We are especially proud that we built a documented and testable system under real hardware constraints. The project includes shared protocol types, mock-Pi end-to-end tests, deployment notes, and enough structure for someone else to reproduce the stack without guessing.
We also learned how much improvisation matters in robotics. Even with cardboard, tape, salvaged screws, and a screwdriver head, we were able to build a working physical system that connected vision, actuation, cloud infrastructure, and UI.
What We Learned
We learned that mechanical design matters just as much as software. If we used servos again, we would choose stronger motors earlier and design around torque requirements from the start.

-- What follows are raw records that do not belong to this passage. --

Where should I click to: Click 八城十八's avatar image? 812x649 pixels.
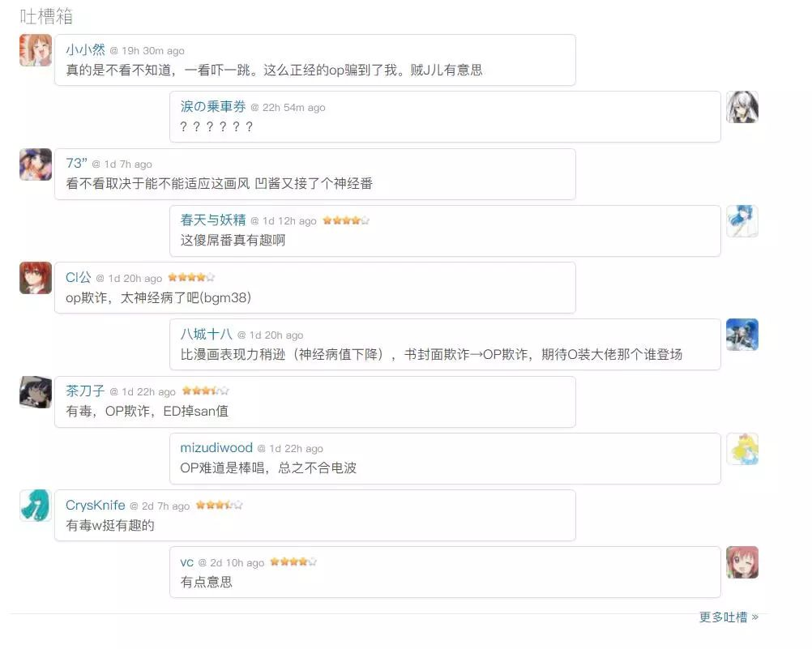741,335
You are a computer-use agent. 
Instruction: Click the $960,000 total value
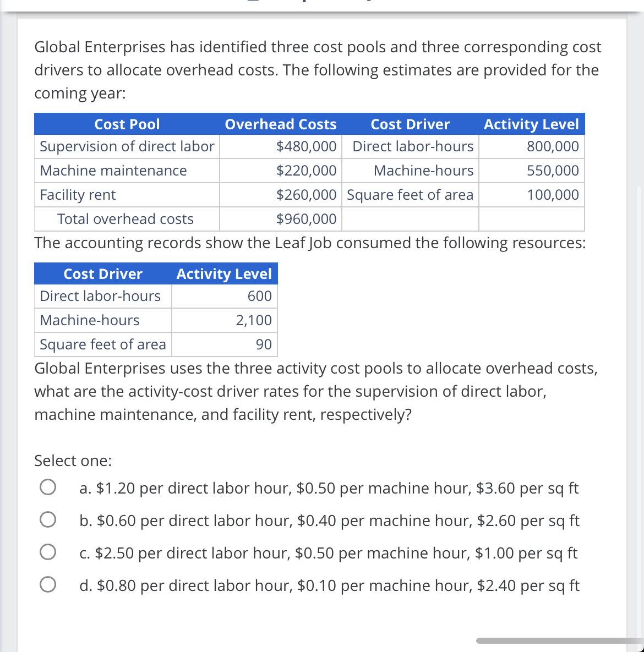[x=307, y=219]
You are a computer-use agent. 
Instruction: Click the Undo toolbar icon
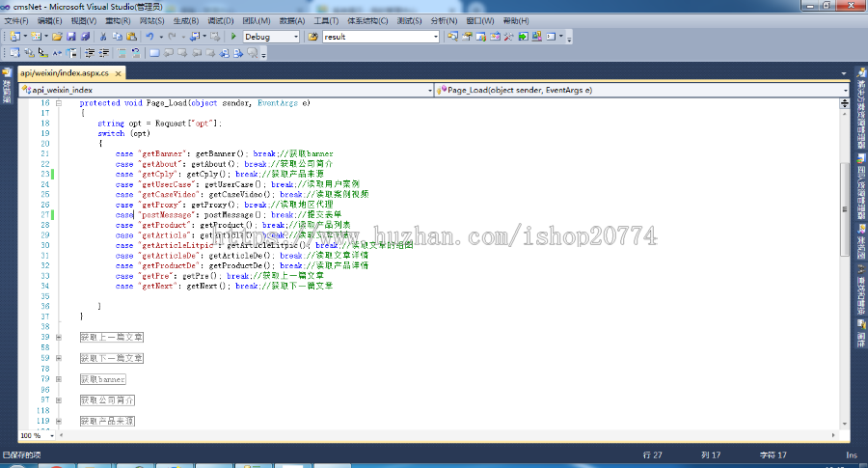149,37
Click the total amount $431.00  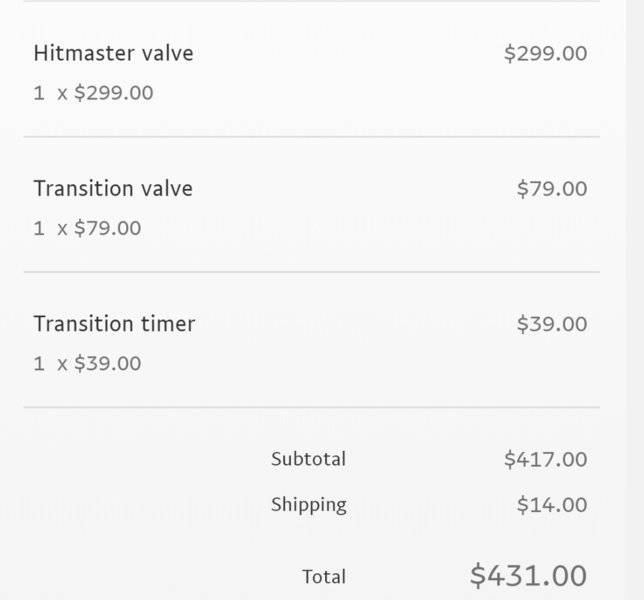pos(528,576)
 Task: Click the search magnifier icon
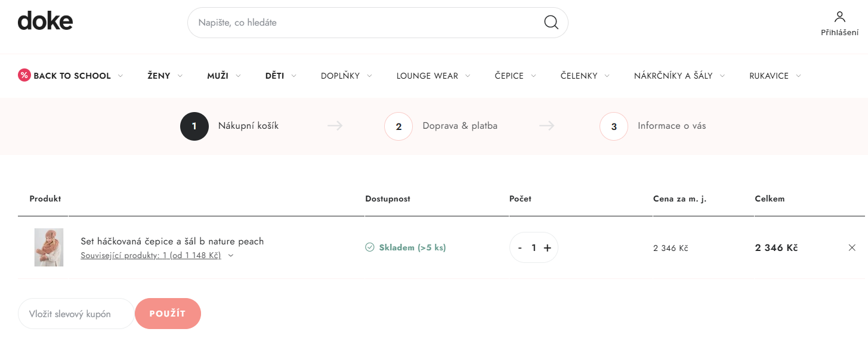(x=551, y=23)
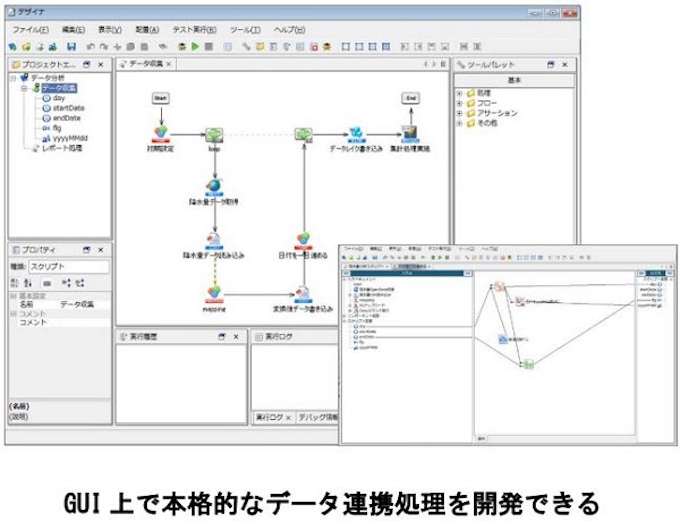Select the 集計処理実施 node icon
Viewport: 680px width, 522px height.
point(410,134)
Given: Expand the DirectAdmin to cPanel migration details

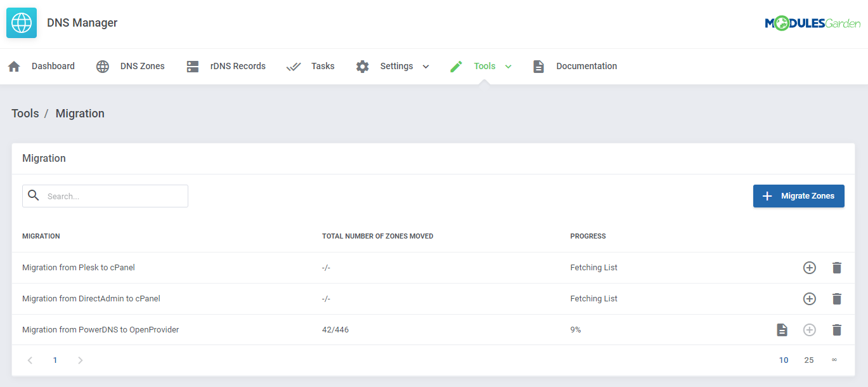Looking at the screenshot, I should click(809, 298).
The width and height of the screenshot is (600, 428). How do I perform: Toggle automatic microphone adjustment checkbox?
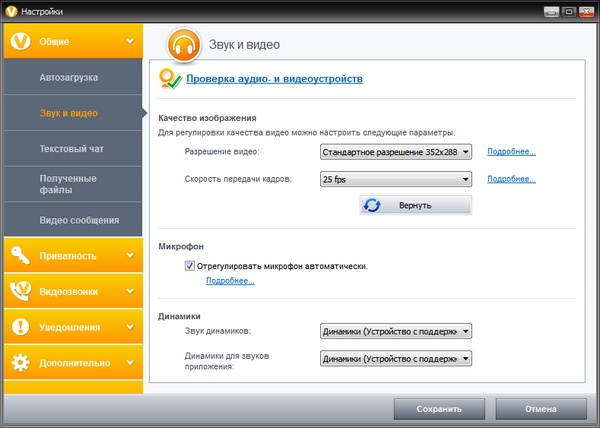click(x=190, y=267)
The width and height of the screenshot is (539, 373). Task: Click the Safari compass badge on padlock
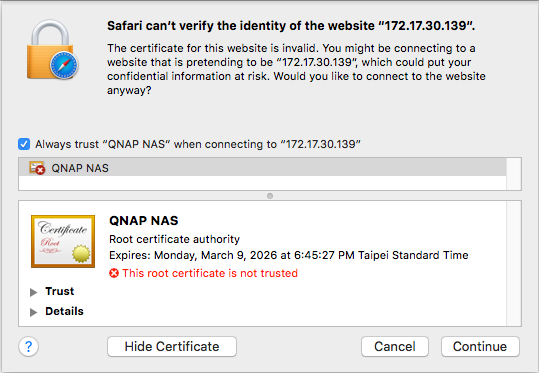(64, 65)
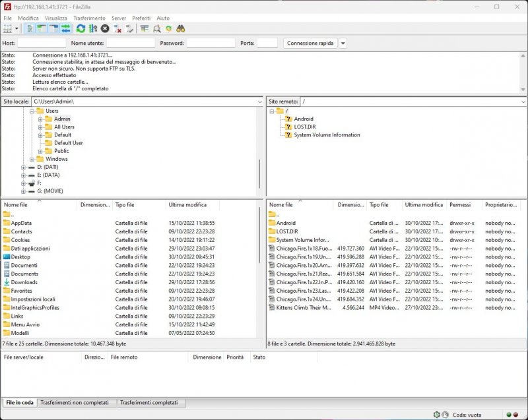The image size is (528, 420).
Task: Switch to Trasferimenti completati tab
Action: coord(149,402)
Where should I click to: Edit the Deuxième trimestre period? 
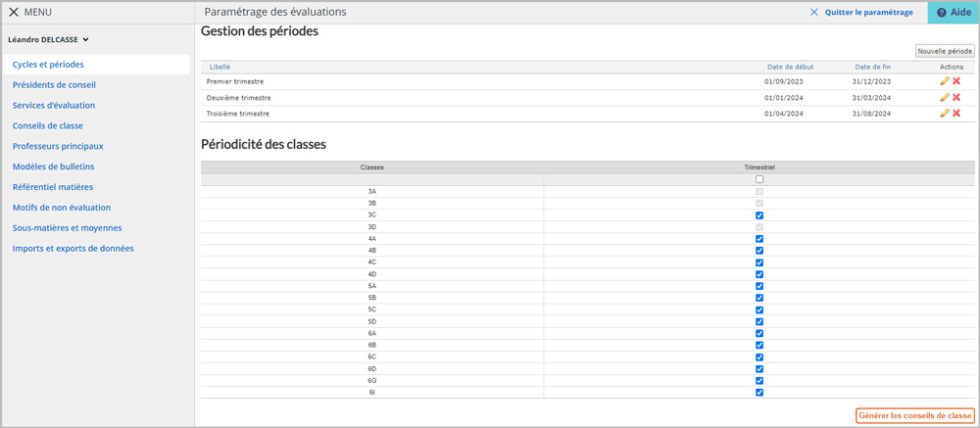coord(944,98)
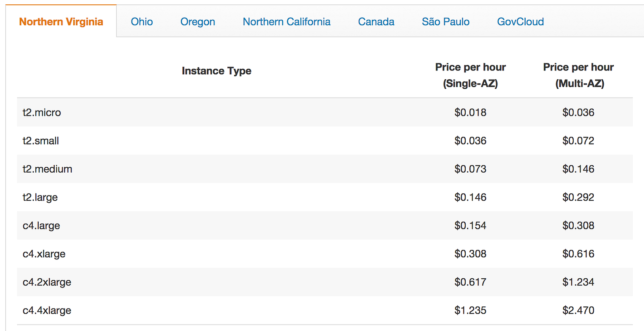This screenshot has height=331, width=644.
Task: Click the t2.medium instance name
Action: tap(47, 169)

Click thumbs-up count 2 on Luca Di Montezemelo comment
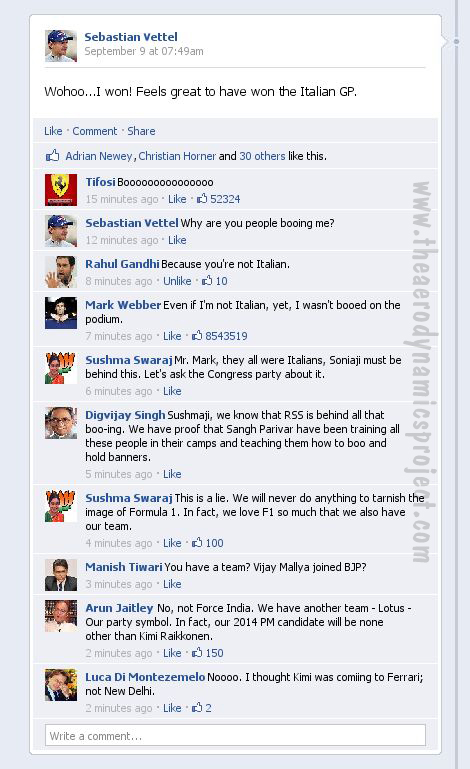click(x=202, y=708)
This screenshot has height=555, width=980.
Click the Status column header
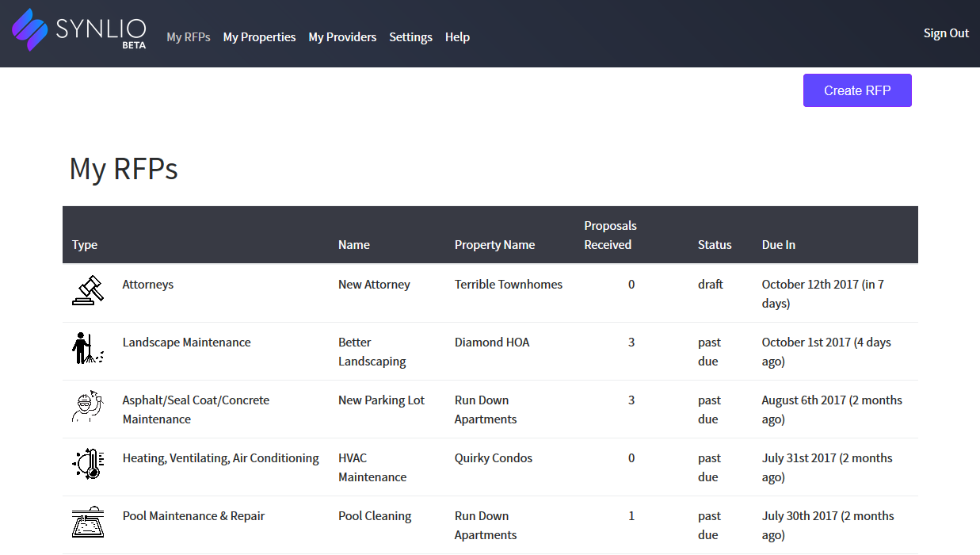pos(715,245)
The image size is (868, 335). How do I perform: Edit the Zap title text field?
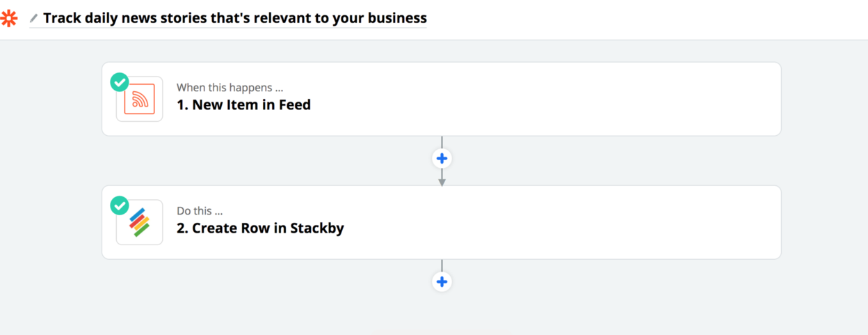point(234,18)
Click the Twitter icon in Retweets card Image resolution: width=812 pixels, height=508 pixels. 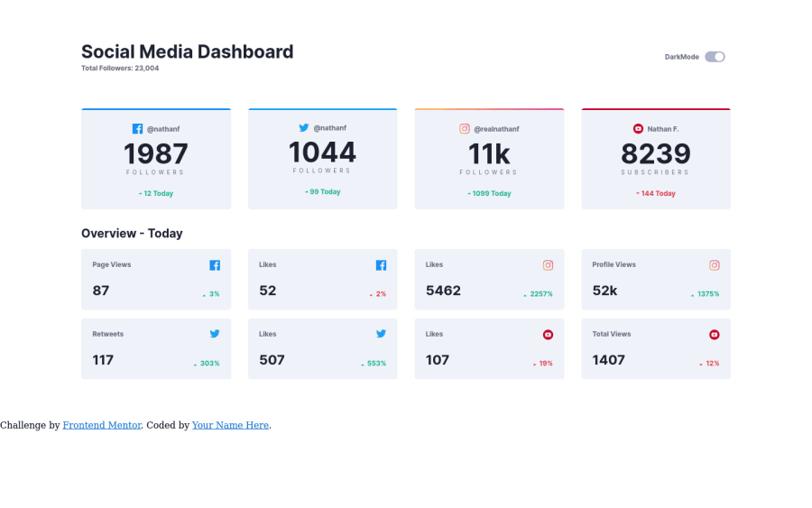click(215, 334)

We also learned that 3D printing would have made the mechanism much more repeatable. During the hackathon, we later realized other teams were using 3D printers, even though we thought they were not allowed. Next time, we would use printed mounts and guided chutes instead of relying on cardboard and tape.
On the software side, we learned how useful it is to split responsibilities across machines. Running vision and classification on the laptop while using the Raspberry Pi for actuation kept the hardware responsive and avoided forcing heavy ML workloads onto the Pi.
We also learned that LLM vision with a strict JSON contract can be a practical replacement for a brittle custom CNN on a short hackathon timeline, as long as parse failures and logging are handled carefully.
Most importantly, we learned that robotics projects are full of integration problems. The hardest part was not any single subsystem. It was getting the camera, classifier, Pi, servos, backend, database, authentication, and frontend to work together reliably.
What's Next
If we had more time, we would improve both sensing and mechanical reliability.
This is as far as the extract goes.